Textauszug.
○ ○ ○ ○ ○ ○ ○
Nur zwei Meter entfernt von ihm strahlte Kevin Kuranyi in die Kameras. "Wir haben gut gearbeitet, wir haben zugemacht, wir haben Bremen nicht so spielen lassen, wie sie normalerweise spielen, wir haben unsere Tore geschossen - und Gott sei Dank gewonnen", säuselte er sehr, sehr glücklich. Ob Schalke sich denn nun endlich als eine Spitzenmannschaft bezeichnen dürfe? "Wir können uns noch so viel verbessern, und wir werden hart daran arbeiten, dass wir besser werden."

Das wird ihm gefallen haben, dem entspannten Herrn Magath, solch wohlfeile Worte nach einem gelungenen Spiel. Nein, wie eine Spitzenmannschaft habe man nicht gespielt, bestätigte der Trainer, spitze verteidigt allerdings schon, "die Fans können ruhig träumen, die können vom Titel singen", sagte Magath und pustete ein letztes Mal in seinen Tee, bevor er ihn endgültig neben sich abstellte - das war ihm einfach alles zu heiß.
○ ○ ○ ○ ○ ○ ○
Einträge zur Übung.
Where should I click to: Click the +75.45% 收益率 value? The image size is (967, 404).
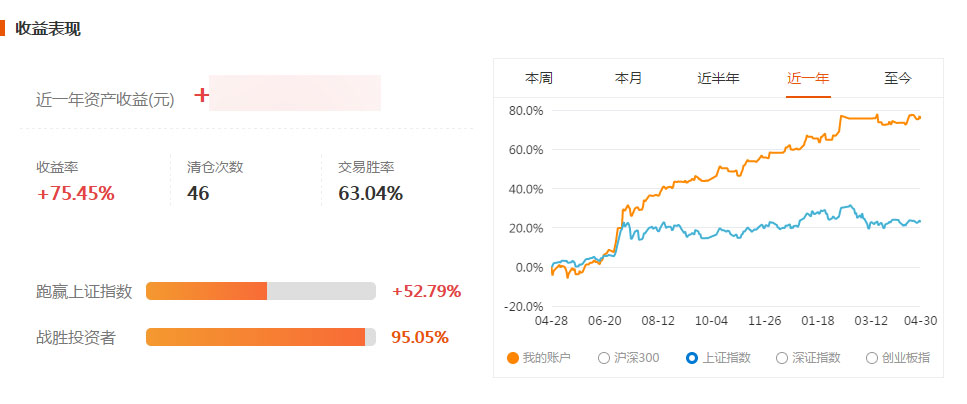point(76,194)
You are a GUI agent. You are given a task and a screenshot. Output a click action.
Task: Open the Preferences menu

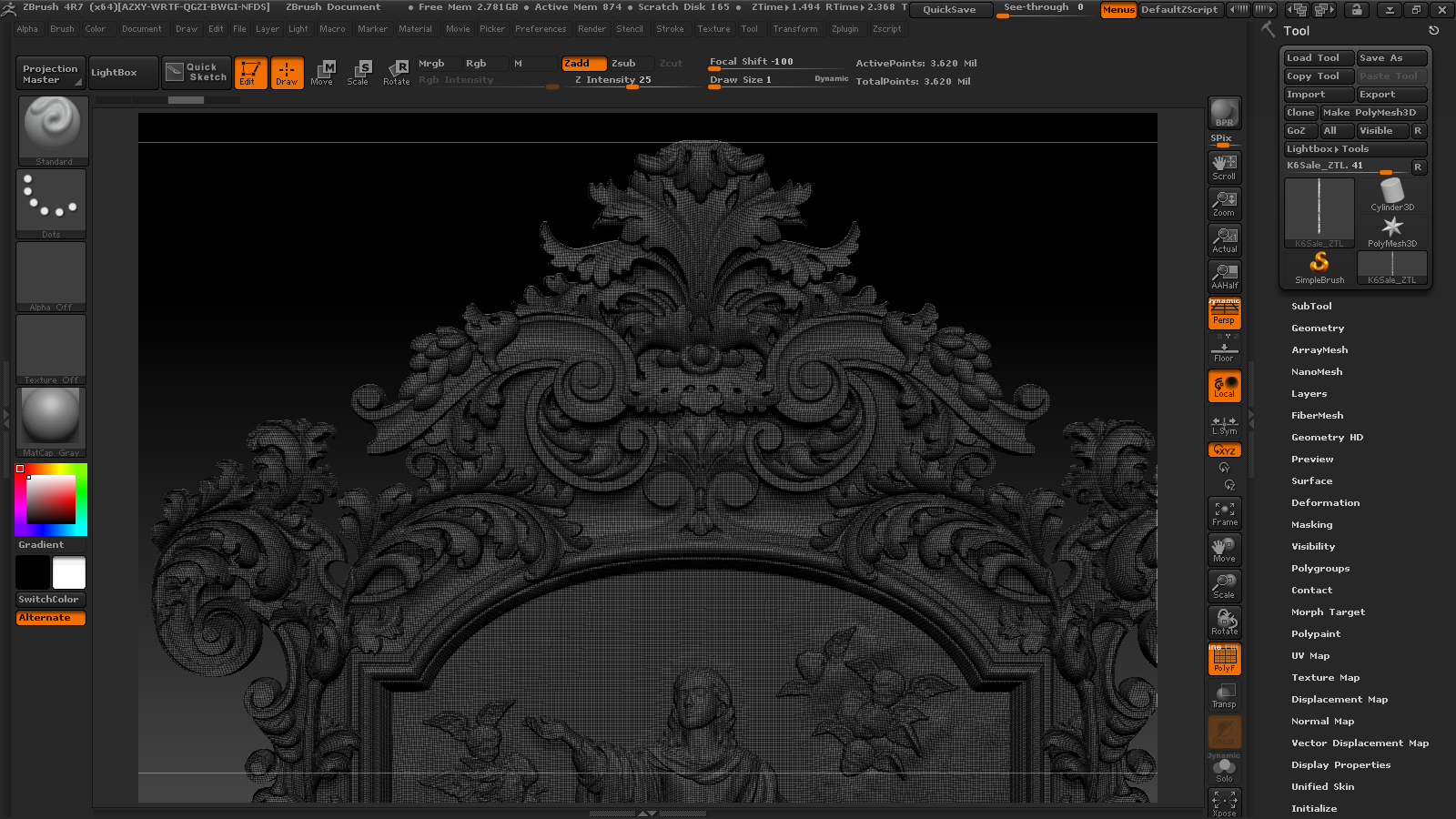click(x=541, y=29)
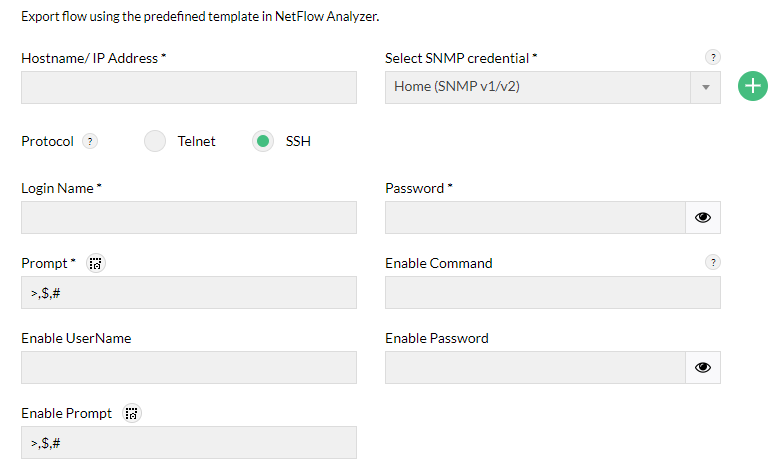Show the Password field contents via eye icon
This screenshot has height=476, width=772.
point(703,217)
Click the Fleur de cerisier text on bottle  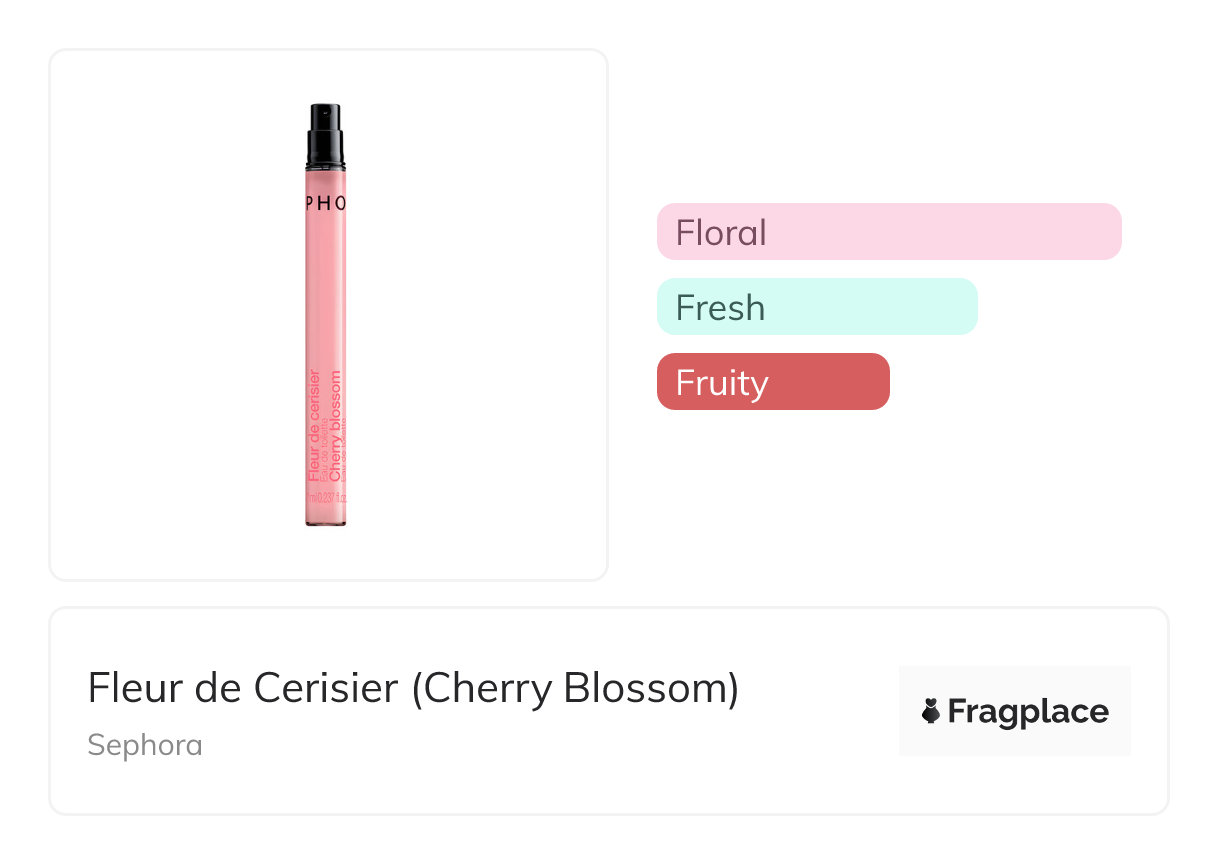click(x=315, y=425)
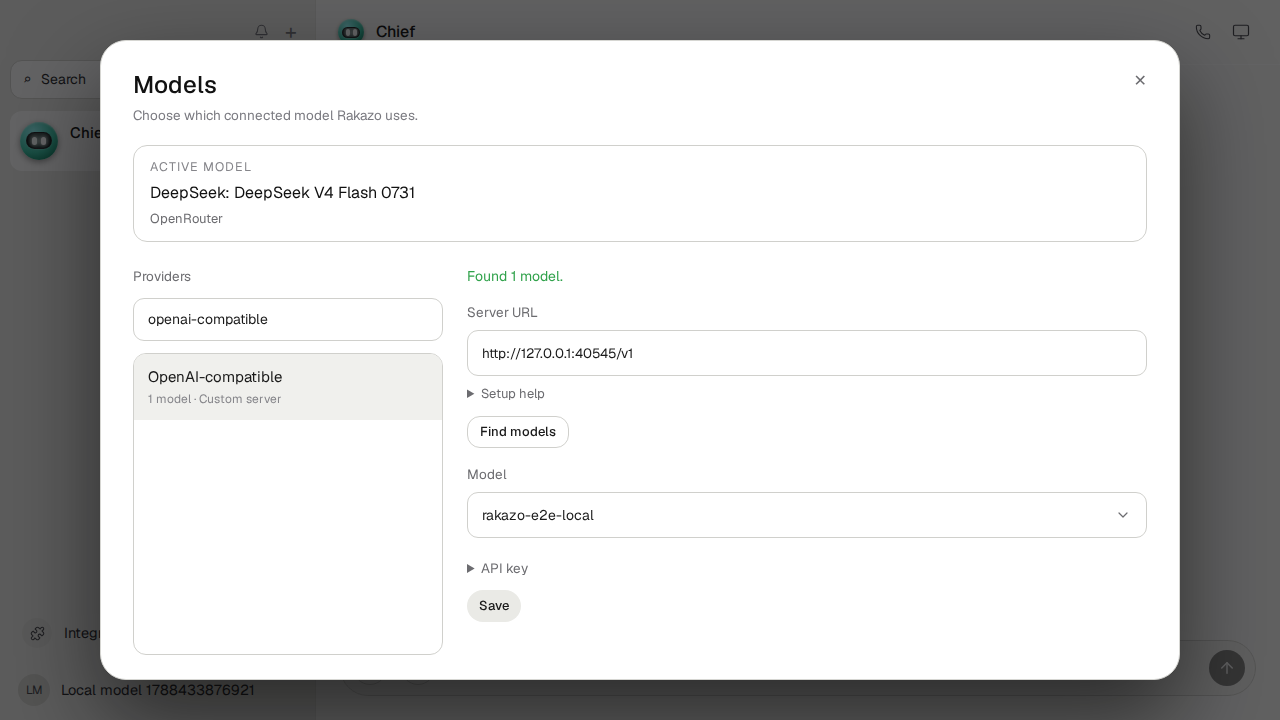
○ ○ ○ ○ ○ ○ ○
Schriftliche Aufgabe 1. Suchen Sie alle Zeilen der Einträge heraus, welche die Zeichenfolge "screenshot" enthalten, und übernehmen Sie diese vollständig. Die Groß- und Kleinschreibung ist dabei zu beachten.
Schriftliche Aufgabe 2. Fahren Sie mit dem Spielbericht über Schalke gegen Bremen im Anschluss an dessen letzten Satz fort.
Der Spielbericht über Schalke gegen Bremen und die Einträge stehen in keinem Zusammenhang miteinander.

Endergebnis 1.
You are a GUI agent. You are given a task and a screenshot. Output a click action.
This screenshot has height=476, width=772.

Endergebnis 2.
Felix Magath spricht nicht über kommende Titel. Höchstens über Ähnlichkeiten mit Mannschaften, die mit ihm schon einmal Titel geholt haben. "Mannschaften, die Meister werden, haben ja oft sehr wenig Gegentore bekommen, oft auch die wenigsten, so war der VfL Wolfsburg ja auch in der Rückrunde, defensiv sehr stark."

Der FC Schalke 04 ist - mit nur 13 Gegentoren - inzwischen auf dem zweiten Platz der Tabelle angekommen. Die Zeiten des ruhigen Teetrinkens sind in Gelsenkirchen jetzt wohl endgültig vorbei.